The task – A verbatim reproduction of the lines below, from the line containing "At what coordinates should I click to accomplish: Click the info" through the line containing "You are a computer-use agent. This", both ends included, is the whole required output.

The records –
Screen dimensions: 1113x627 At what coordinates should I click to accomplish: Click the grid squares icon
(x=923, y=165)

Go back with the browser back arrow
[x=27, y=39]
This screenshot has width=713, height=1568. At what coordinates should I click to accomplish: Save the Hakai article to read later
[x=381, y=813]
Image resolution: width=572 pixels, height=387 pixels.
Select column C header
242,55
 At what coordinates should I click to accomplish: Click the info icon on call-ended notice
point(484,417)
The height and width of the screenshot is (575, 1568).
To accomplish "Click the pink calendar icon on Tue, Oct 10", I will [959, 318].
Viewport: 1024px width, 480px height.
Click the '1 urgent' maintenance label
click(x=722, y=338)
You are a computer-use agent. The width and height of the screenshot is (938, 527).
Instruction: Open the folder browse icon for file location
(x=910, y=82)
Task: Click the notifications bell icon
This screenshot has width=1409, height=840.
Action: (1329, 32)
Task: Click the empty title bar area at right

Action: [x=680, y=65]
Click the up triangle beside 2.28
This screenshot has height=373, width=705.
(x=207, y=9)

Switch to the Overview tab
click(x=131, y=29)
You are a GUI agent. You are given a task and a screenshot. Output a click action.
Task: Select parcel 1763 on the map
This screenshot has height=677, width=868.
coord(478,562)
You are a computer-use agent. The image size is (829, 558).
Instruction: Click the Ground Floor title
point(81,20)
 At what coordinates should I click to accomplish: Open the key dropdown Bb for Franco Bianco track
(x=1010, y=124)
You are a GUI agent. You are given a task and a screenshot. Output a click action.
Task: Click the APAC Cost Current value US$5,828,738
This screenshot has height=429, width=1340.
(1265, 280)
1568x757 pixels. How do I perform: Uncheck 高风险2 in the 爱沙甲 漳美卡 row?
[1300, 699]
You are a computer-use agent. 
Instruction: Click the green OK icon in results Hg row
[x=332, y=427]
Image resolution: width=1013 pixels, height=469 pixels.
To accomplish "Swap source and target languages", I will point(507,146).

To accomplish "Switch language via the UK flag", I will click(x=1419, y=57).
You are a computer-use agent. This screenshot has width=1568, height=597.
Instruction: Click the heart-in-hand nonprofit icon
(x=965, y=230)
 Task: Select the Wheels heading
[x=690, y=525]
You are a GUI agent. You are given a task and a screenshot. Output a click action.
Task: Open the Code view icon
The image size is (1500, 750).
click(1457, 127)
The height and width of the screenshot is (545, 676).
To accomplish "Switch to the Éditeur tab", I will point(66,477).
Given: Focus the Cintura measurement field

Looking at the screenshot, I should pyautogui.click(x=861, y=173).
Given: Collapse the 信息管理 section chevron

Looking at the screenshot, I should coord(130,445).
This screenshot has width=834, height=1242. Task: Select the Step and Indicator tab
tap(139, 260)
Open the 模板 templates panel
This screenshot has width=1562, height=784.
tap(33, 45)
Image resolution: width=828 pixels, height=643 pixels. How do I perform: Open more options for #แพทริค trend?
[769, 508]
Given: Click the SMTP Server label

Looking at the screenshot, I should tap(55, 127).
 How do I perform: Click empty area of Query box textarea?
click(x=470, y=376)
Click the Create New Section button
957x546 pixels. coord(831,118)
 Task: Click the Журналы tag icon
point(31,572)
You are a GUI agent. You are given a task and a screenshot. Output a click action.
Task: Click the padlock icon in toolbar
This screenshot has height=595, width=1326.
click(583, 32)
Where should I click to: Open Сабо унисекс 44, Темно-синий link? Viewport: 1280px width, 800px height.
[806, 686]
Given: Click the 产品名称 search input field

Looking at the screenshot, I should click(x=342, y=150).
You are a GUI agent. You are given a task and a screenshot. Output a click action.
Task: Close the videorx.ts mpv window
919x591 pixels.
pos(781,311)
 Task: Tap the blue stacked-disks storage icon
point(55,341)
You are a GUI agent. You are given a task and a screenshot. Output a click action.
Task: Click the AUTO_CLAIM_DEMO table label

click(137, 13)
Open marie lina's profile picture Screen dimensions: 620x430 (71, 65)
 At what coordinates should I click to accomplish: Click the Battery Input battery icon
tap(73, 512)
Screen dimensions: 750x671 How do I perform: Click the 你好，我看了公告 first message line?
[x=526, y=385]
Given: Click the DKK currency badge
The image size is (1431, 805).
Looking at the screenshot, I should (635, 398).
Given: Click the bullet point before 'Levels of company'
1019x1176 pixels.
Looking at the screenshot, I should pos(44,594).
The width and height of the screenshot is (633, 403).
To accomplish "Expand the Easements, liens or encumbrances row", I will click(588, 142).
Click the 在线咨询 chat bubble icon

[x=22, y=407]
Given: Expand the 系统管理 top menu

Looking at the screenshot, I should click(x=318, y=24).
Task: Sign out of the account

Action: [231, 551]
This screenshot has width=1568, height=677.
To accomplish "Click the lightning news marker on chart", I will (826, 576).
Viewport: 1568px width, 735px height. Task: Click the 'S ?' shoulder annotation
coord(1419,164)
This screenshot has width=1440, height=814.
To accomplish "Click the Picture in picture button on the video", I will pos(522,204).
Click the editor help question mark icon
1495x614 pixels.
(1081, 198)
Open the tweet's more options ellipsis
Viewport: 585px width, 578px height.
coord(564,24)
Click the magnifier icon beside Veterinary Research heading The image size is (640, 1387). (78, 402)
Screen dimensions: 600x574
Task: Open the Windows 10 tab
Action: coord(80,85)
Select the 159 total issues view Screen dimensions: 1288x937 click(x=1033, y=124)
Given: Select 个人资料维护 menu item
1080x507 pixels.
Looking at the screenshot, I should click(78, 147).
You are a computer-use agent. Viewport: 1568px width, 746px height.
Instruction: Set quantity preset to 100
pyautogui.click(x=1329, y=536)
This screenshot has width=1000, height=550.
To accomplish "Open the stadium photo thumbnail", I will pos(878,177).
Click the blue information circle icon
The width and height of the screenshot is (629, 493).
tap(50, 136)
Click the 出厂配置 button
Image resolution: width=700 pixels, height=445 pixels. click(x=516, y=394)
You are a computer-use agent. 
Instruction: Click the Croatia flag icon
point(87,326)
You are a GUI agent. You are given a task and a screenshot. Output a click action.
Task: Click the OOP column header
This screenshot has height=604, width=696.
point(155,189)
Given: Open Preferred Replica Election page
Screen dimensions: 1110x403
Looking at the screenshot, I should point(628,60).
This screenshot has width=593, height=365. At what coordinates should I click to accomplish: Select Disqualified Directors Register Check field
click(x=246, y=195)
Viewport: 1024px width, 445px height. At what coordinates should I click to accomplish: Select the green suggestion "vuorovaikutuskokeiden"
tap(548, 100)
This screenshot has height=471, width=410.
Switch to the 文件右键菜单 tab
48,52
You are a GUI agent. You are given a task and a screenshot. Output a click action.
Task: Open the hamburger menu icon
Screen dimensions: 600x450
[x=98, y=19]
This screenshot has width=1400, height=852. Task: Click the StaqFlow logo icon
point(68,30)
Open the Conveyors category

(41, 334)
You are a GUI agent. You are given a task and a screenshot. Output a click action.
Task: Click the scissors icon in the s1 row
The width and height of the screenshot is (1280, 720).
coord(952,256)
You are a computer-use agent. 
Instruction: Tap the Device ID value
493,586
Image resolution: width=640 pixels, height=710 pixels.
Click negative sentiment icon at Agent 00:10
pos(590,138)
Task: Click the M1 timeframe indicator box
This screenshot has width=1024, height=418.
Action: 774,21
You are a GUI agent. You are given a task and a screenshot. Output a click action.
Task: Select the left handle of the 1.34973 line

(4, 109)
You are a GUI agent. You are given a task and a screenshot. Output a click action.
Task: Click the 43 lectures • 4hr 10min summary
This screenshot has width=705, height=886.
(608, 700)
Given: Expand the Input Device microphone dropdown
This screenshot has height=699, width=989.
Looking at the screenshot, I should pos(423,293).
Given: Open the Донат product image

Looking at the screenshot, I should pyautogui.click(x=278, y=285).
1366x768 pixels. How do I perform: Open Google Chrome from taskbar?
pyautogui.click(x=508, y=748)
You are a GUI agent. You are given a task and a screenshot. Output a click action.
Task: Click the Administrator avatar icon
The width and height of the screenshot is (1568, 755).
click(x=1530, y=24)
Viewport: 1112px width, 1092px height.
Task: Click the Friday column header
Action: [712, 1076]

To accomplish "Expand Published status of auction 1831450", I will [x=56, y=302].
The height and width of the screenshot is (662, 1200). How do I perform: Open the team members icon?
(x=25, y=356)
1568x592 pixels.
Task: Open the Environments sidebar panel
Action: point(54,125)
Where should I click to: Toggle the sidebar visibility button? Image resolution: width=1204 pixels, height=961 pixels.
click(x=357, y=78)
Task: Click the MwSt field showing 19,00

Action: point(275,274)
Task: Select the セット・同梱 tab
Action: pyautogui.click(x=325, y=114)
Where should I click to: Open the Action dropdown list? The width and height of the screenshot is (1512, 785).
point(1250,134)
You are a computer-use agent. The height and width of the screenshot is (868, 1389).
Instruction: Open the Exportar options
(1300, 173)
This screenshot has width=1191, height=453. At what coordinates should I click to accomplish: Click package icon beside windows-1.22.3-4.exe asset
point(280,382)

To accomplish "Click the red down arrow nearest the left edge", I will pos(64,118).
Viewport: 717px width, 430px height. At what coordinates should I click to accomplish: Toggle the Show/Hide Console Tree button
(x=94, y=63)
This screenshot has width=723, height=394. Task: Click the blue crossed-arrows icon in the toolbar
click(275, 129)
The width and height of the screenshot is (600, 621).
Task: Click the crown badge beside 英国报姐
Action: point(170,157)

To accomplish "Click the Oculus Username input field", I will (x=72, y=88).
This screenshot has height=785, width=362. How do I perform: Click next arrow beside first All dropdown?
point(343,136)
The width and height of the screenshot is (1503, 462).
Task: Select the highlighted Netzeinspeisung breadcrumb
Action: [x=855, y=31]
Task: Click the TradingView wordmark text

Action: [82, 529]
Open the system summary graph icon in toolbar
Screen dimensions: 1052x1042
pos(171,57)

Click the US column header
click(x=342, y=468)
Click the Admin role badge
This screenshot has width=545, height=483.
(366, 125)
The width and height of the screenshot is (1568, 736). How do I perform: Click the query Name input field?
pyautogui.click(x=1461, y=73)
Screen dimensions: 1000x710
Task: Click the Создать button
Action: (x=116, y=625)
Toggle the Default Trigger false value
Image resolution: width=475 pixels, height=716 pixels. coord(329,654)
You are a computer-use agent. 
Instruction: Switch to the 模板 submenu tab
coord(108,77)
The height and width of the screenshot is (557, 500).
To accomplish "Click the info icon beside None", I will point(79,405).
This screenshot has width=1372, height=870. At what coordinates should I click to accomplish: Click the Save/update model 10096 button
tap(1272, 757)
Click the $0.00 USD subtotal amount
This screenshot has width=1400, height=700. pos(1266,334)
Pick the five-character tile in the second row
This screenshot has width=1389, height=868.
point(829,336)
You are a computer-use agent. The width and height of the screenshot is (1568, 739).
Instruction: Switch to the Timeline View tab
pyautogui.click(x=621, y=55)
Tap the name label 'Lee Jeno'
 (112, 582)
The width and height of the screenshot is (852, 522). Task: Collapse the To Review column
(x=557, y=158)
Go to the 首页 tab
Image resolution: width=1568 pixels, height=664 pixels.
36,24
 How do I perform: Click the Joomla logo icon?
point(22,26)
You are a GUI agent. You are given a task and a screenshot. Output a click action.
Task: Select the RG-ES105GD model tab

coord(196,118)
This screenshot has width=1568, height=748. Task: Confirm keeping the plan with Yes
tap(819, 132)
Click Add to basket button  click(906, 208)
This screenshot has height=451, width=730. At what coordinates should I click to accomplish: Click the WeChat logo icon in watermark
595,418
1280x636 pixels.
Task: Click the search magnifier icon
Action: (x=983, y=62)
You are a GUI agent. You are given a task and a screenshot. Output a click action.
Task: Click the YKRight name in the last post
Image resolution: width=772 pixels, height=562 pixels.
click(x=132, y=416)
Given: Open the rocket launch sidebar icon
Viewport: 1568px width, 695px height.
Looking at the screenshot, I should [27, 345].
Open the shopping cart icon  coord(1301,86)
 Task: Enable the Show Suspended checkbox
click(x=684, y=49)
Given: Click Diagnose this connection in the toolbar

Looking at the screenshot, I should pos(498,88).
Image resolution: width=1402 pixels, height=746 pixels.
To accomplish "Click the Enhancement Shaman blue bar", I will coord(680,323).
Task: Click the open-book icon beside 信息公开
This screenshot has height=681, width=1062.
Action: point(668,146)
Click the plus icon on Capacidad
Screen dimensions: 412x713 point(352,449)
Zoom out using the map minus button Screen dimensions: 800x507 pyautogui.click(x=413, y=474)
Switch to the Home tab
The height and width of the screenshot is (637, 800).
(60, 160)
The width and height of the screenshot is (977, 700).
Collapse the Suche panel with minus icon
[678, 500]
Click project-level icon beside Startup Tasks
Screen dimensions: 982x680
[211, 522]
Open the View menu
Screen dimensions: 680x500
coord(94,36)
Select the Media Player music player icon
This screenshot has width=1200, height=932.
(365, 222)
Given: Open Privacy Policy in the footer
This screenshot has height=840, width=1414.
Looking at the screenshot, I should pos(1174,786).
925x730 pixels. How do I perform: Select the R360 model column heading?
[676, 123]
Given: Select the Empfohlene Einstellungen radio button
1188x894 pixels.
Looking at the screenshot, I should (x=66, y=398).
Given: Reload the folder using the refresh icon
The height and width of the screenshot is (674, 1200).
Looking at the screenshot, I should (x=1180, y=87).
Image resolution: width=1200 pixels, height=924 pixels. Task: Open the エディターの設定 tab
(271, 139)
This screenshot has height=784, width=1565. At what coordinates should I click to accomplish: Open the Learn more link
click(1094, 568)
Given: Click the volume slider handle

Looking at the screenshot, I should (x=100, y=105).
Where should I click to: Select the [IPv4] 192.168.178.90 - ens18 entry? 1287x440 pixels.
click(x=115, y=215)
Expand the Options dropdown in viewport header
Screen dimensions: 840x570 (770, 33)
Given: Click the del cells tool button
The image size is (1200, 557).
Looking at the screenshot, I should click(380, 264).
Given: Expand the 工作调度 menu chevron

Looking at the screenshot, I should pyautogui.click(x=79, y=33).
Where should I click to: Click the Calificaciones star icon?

Solution –
 At what coordinates should I click to accomplish: Click the info icon on call-ended notice
point(484,417)
The height and width of the screenshot is (575, 1568).
To accomplish "Click the pink calendar icon on Tue, Oct 10", I will [959, 318].
Viewport: 1024px width, 480px height.
Click the '1 urgent' maintenance label
click(x=722, y=338)
You are a computer-use agent. The width and height of the screenshot is (938, 527).
Instruction: Open the folder browse icon for file location
(x=910, y=82)
Task: Click the notifications bell icon
This screenshot has width=1409, height=840.
Action: (1329, 32)
Task: Click the empty title bar area at right

Action: [x=680, y=65]
Click the up triangle beside 2.28
This screenshot has height=373, width=705.
(x=207, y=9)

Switch to the Overview tab
click(x=131, y=29)
You are a GUI agent. You are given a task and a screenshot. Output a click action.
Task: Select parcel 1763 on the map
This screenshot has height=677, width=868.
coord(478,562)
You are a computer-use agent. The image size is (829, 558).
Instruction: Click the Ground Floor title
point(81,20)
 At what coordinates should I click to accomplish: Open the key dropdown Bb for Franco Bianco track
(x=1010, y=124)
You are a GUI agent. You are given a task and a screenshot. Output a click action.
Task: Click the APAC Cost Current value US$5,828,738
This screenshot has height=429, width=1340.
(1265, 280)
1568x757 pixels. How do I perform: Uncheck 高风险2 in the 爱沙甲 漳美卡 row?
[1300, 699]
You are a computer-use agent. 
Instruction: Click the green OK icon in results Hg row
[x=332, y=427]
Image resolution: width=1013 pixels, height=469 pixels.
To accomplish "Swap source and target languages", I will point(507,146).

To accomplish "Switch language via the UK flag", I will click(x=1419, y=57).
You are a computer-use agent. This screenshot has width=1568, height=597.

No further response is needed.